Ab Multiboot May 2026
If the bootloader attempts to boot Slot B and fails to receive a "boot success" signal within a defined timeout (e.g., 10 seconds), it automatically reverts to Slot A. This is the "bulletproof vest" of ab multiboot.
Why should you abandon your old grub-mkconfig workflow? Let’s compare.
| Feature | Traditional Dual-Boot (GRUB/Windows) | AB Multiboot | | :--- | :--- | :--- | | Switching Speed | 30-60 seconds (full kernel reload) | 5-10 seconds (direct slot flip) | | Safety | High risk of bricking on update failure | Zero risk (automatic rollback) | | Storage Overhead | Low (shares user data) | High (full duplicate system partitions) | | Boot Menu | Manual selection required | Silent; uses metadata flags | | Use Case | Permanent different OSes (Windows + Linux) | Rapid testing, dev builds, embedded systems | ab multiboot
Verdict: Traditional multiboot is for different OSes. AB Multiboot is for different versions of the same OS or instant A/B testing.
This is the most common implementation. It ensures that even if a critical system update has a bug or the battery dies during installation, the phone will always be able to boot into a working state. If the bootloader attempts to boot Slot B
| Partition | Slot A | Slot B | |-----------|--------|--------| | boot | boot_a | boot_b | | system | system_a | system_b | | vendor | vendor_a | vendor_b | | vbmeta | vbmeta_a | vbmeta_b | | userdata | shared | shared |
Chromebooks use a robust AB scheme. Slot A is "Stable." Slot B might be "Beta" or "Recovery." Pressing Ctrl+Alt+Shift+Forward/Back on a Chromebook force-switches slots—a hidden gem for developers. Let’s compare
With traditional dual boot, updating one OS risks breaking the other’s bootloader. In AB Multiboot, you write the update to the inactive slot. If the new OS fails to boot, the bootloader automatically falls back to the previous working slot.
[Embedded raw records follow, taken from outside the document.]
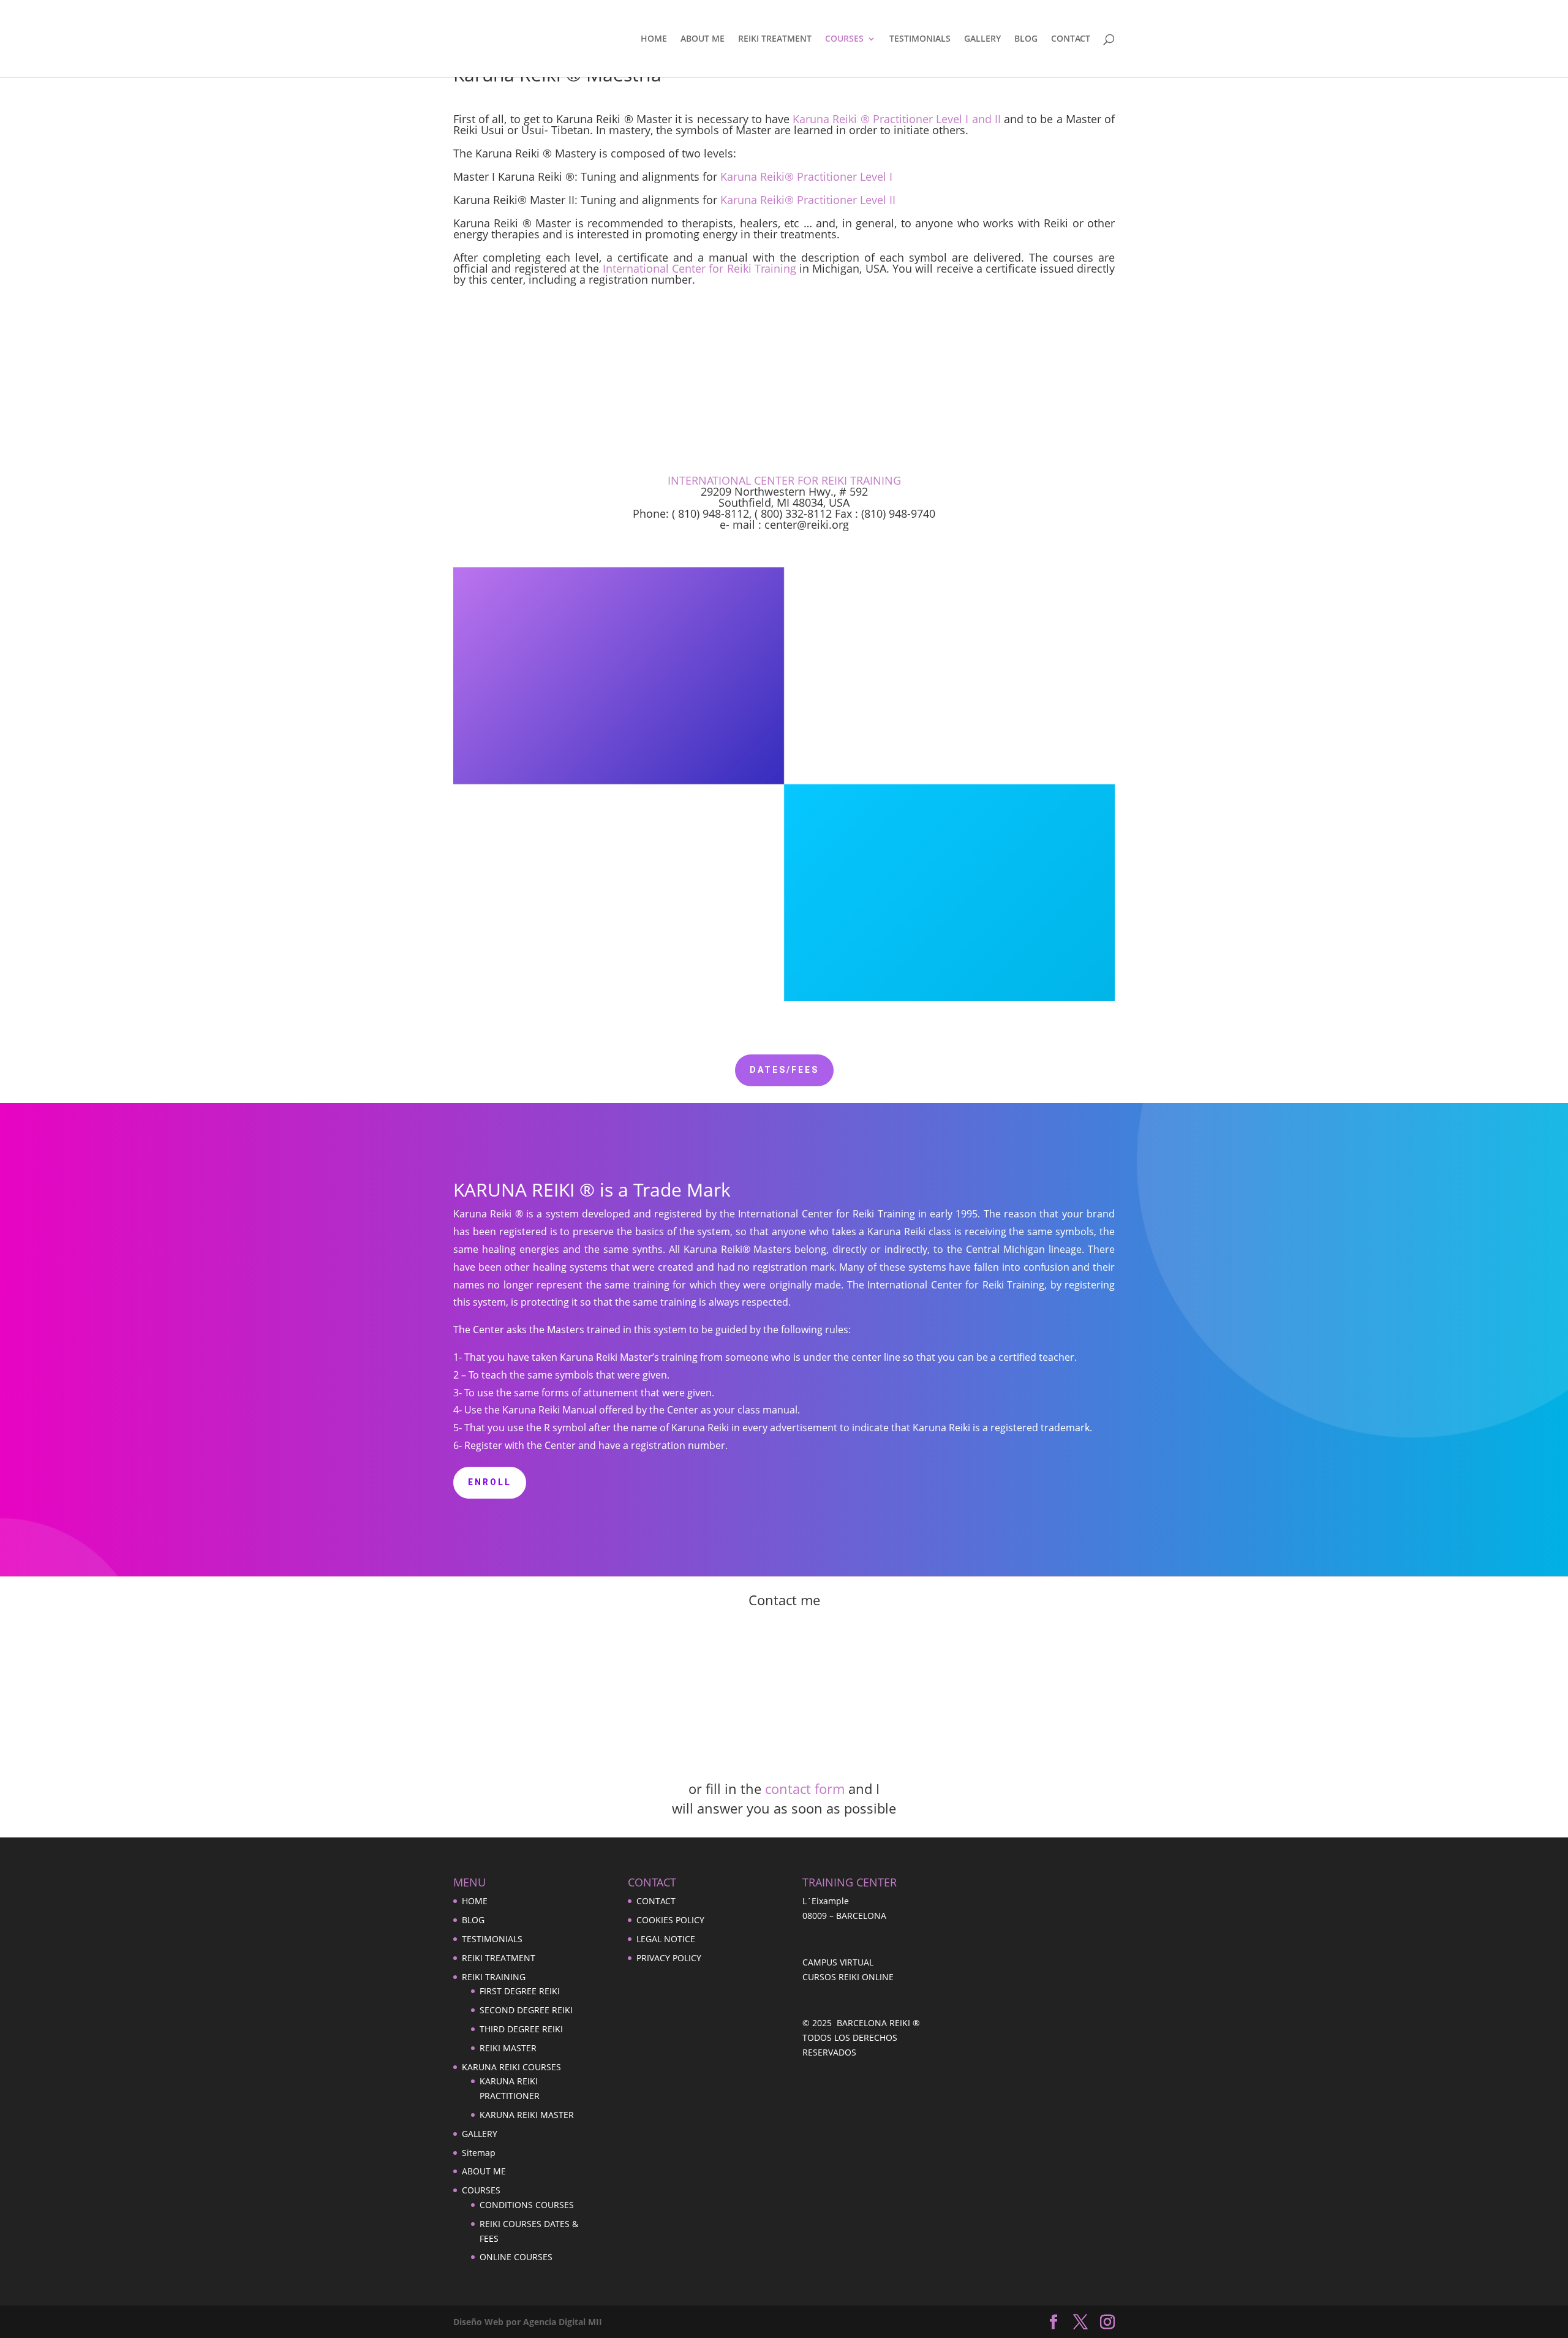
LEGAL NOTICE (665, 1939)
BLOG (1026, 39)
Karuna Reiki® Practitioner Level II (807, 199)
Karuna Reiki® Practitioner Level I (806, 176)
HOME (654, 39)
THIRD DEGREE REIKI (521, 2029)
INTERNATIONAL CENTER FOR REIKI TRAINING (784, 480)
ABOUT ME (702, 39)
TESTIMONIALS (920, 39)
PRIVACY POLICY (668, 1958)
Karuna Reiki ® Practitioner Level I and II (897, 119)
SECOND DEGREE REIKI (526, 2010)
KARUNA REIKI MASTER (527, 2114)
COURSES (844, 39)
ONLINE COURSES (516, 2257)
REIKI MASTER (508, 2048)
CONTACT (1070, 39)
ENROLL (489, 1482)
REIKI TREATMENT (775, 39)
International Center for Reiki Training (699, 268)
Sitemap (479, 2152)
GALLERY (982, 39)
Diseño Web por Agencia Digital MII (527, 2322)
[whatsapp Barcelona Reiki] (784, 1774)
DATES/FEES (784, 1070)
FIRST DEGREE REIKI (520, 1991)
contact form (805, 1788)
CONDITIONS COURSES (527, 2205)
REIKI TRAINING (494, 1977)
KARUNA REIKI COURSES (511, 2067)
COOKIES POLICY (670, 1920)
No more unbootable machines after a routine update.
If you’ve ever dual-booted Linux alongside Windows, you know the hassle: GRUB updates overwrite the Windows bootloader, one OS update breaks the other, or you end up reinstalling everything. Enter AB Multiboot — a robust, partition‑aware boot management strategy originally popularized by Chromium OS (and used in some embedded systems) that can save you from bootloader nightmares.